Problem description >>
Reproduce every line of the listing below exactly.

Dataset extract >>
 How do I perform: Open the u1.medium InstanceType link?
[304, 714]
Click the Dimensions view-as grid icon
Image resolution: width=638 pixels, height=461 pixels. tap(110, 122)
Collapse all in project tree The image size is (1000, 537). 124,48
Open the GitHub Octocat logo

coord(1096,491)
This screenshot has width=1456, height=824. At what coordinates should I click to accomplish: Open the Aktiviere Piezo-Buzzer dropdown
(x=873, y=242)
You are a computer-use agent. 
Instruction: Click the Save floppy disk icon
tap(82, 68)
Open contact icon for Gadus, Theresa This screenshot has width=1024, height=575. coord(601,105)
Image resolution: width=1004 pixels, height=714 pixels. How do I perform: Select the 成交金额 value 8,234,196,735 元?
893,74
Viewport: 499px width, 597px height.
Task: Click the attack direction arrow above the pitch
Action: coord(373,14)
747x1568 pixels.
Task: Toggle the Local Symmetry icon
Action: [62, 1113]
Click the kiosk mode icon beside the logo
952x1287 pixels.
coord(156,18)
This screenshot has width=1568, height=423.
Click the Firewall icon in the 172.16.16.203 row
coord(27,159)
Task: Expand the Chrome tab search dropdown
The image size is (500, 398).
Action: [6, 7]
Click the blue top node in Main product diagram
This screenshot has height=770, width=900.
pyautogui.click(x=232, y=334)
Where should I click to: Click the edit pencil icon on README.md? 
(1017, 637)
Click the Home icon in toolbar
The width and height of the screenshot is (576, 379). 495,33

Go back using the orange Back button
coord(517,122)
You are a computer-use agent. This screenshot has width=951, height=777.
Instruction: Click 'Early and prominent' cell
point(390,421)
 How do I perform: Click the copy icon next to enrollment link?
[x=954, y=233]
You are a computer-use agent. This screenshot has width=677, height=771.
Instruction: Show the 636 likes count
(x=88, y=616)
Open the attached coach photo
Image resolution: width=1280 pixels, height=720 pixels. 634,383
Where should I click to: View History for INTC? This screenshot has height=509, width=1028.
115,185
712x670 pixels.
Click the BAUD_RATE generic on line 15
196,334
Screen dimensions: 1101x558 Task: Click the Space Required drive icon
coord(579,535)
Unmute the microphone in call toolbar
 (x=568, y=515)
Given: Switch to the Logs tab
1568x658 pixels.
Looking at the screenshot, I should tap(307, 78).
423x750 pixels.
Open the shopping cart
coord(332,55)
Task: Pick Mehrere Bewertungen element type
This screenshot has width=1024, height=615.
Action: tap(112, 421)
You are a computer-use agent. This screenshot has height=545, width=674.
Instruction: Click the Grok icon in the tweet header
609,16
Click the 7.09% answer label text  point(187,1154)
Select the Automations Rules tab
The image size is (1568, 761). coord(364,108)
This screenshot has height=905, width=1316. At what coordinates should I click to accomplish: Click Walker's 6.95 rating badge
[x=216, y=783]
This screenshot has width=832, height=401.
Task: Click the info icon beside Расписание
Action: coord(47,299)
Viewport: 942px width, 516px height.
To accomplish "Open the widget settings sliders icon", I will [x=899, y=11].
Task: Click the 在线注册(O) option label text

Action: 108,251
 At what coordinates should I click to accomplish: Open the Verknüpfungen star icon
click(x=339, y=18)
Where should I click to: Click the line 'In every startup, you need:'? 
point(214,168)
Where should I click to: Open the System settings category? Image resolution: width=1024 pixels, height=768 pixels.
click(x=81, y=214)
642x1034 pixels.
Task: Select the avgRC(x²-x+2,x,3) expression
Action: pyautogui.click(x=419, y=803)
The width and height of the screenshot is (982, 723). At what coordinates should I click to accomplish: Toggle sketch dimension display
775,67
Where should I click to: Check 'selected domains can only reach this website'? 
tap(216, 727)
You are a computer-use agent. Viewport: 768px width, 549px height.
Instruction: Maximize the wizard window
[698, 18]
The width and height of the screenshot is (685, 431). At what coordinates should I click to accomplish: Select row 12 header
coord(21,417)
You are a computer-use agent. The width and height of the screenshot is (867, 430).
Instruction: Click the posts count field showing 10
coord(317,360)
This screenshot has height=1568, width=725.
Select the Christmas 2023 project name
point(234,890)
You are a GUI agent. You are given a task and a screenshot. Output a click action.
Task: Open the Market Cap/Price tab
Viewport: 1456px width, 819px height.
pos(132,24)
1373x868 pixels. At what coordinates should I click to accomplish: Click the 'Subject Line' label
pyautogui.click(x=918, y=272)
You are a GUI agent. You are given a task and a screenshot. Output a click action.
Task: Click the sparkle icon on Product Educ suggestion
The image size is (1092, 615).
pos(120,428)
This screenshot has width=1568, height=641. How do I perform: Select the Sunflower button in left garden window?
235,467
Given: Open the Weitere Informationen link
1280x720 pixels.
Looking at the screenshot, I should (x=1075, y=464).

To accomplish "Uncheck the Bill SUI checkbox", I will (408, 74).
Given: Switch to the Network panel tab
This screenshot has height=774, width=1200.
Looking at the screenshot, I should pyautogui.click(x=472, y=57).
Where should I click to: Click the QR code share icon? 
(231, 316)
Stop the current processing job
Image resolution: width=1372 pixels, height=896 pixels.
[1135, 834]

Response area >>
 How do I perform: Open the u1.medium InstanceType link?
[304, 714]
Click the Dimensions view-as grid icon
Image resolution: width=638 pixels, height=461 pixels. tap(110, 122)
Collapse all in project tree The image size is (1000, 537). 124,48
Open the GitHub Octocat logo

coord(1096,491)
This screenshot has width=1456, height=824. At what coordinates should I click to accomplish: Open the Aktiviere Piezo-Buzzer dropdown
(x=873, y=242)
You are a computer-use agent. 
Instruction: Click the Save floppy disk icon
tap(82, 68)
Open contact icon for Gadus, Theresa This screenshot has width=1024, height=575. coord(601,105)
Image resolution: width=1004 pixels, height=714 pixels. How do I perform: Select the 成交金额 value 8,234,196,735 元?
893,74
Viewport: 499px width, 597px height.
Task: Click the attack direction arrow above the pitch
Action: coord(373,14)
747x1568 pixels.
Task: Toggle the Local Symmetry icon
Action: [62, 1113]
Click the kiosk mode icon beside the logo
952x1287 pixels.
coord(156,18)
This screenshot has width=1568, height=423.
Click the Firewall icon in the 172.16.16.203 row
coord(27,159)
Task: Expand the Chrome tab search dropdown
The image size is (500, 398).
Action: [6, 7]
Click the blue top node in Main product diagram
This screenshot has height=770, width=900.
pyautogui.click(x=232, y=334)
Where should I click to: Click the edit pencil icon on README.md? 
(1017, 637)
Click the Home icon in toolbar
The width and height of the screenshot is (576, 379). 495,33

Go back using the orange Back button
coord(517,122)
You are a computer-use agent. This screenshot has width=951, height=777.
Instruction: Click 'Early and prominent' cell
point(390,421)
 How do I perform: Click the copy icon next to enrollment link?
[x=954, y=233]
You are a computer-use agent. This screenshot has width=677, height=771.
Instruction: Show the 636 likes count
(x=88, y=616)
Open the attached coach photo
Image resolution: width=1280 pixels, height=720 pixels. 634,383
Where should I click to: View History for INTC? This screenshot has height=509, width=1028.
115,185
712x670 pixels.
Click the BAUD_RATE generic on line 15
196,334
Screen dimensions: 1101x558 Task: Click the Space Required drive icon
coord(579,535)
Unmute the microphone in call toolbar
 (x=568, y=515)
Given: Switch to the Logs tab
1568x658 pixels.
Looking at the screenshot, I should tap(307, 78).
423x750 pixels.
Open the shopping cart
coord(332,55)
Task: Pick Mehrere Bewertungen element type
This screenshot has width=1024, height=615.
Action: tap(112, 421)
You are a computer-use agent. This screenshot has height=545, width=674.
Instruction: Click the Grok icon in the tweet header
609,16
Click the 7.09% answer label text  point(187,1154)
Select the Automations Rules tab
The image size is (1568, 761). coord(364,108)
This screenshot has height=905, width=1316. At what coordinates should I click to accomplish: Click Walker's 6.95 rating badge
[x=216, y=783]
This screenshot has width=832, height=401.
Task: Click the info icon beside Расписание
Action: coord(47,299)
Viewport: 942px width, 516px height.
To accomplish "Open the widget settings sliders icon", I will [x=899, y=11].
Task: Click the 在线注册(O) option label text

Action: 108,251
 At what coordinates should I click to accomplish: Open the Verknüpfungen star icon
click(x=339, y=18)
Where should I click to: Click the line 'In every startup, you need:'? 
point(214,168)
Where should I click to: Open the System settings category? Image resolution: width=1024 pixels, height=768 pixels.
click(x=81, y=214)
642x1034 pixels.
Task: Select the avgRC(x²-x+2,x,3) expression
Action: pyautogui.click(x=419, y=803)
The width and height of the screenshot is (982, 723). At what coordinates should I click to accomplish: Toggle sketch dimension display
775,67
Where should I click to: Check 'selected domains can only reach this website'? 
tap(216, 727)
You are a computer-use agent. Viewport: 768px width, 549px height.
Instruction: Maximize the wizard window
[698, 18]
The width and height of the screenshot is (685, 431). At what coordinates should I click to accomplish: Select row 12 header
coord(21,417)
You are a computer-use agent. The width and height of the screenshot is (867, 430).
Instruction: Click the posts count field showing 10
coord(317,360)
This screenshot has height=1568, width=725.
Select the Christmas 2023 project name
point(234,890)
You are a GUI agent. You are given a task and a screenshot. Output a click action.
Task: Open the Market Cap/Price tab
Viewport: 1456px width, 819px height.
pos(132,24)
1373x868 pixels. At what coordinates should I click to accomplish: Click the 'Subject Line' label
pyautogui.click(x=918, y=272)
You are a GUI agent. You are given a task and a screenshot. Output a click action.
Task: Click the sparkle icon on Product Educ suggestion
The image size is (1092, 615).
pos(120,428)
This screenshot has width=1568, height=641. How do I perform: Select the Sunflower button in left garden window?
235,467
Given: Open the Weitere Informationen link
1280x720 pixels.
Looking at the screenshot, I should (x=1075, y=464).

To accomplish "Uncheck the Bill SUI checkbox", I will (408, 74).
Given: Switch to the Network panel tab
This screenshot has height=774, width=1200.
Looking at the screenshot, I should pyautogui.click(x=472, y=57).
Where should I click to: Click the QR code share icon? 
(231, 316)
Stop the current processing job
Image resolution: width=1372 pixels, height=896 pixels.
[1135, 834]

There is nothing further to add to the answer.